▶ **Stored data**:
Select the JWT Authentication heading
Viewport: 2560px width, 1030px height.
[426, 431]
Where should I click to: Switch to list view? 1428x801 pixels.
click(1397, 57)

▶ **PROBLEM DESCRIPTION**:
Copy each line, exactly, that falls between the line containing "Where should I" and the end of the entries, both included.

▶ **RESULT OF THE EXERCISE**:
Where should I click to: Switch to list view? 1428x801 pixels.
click(1397, 57)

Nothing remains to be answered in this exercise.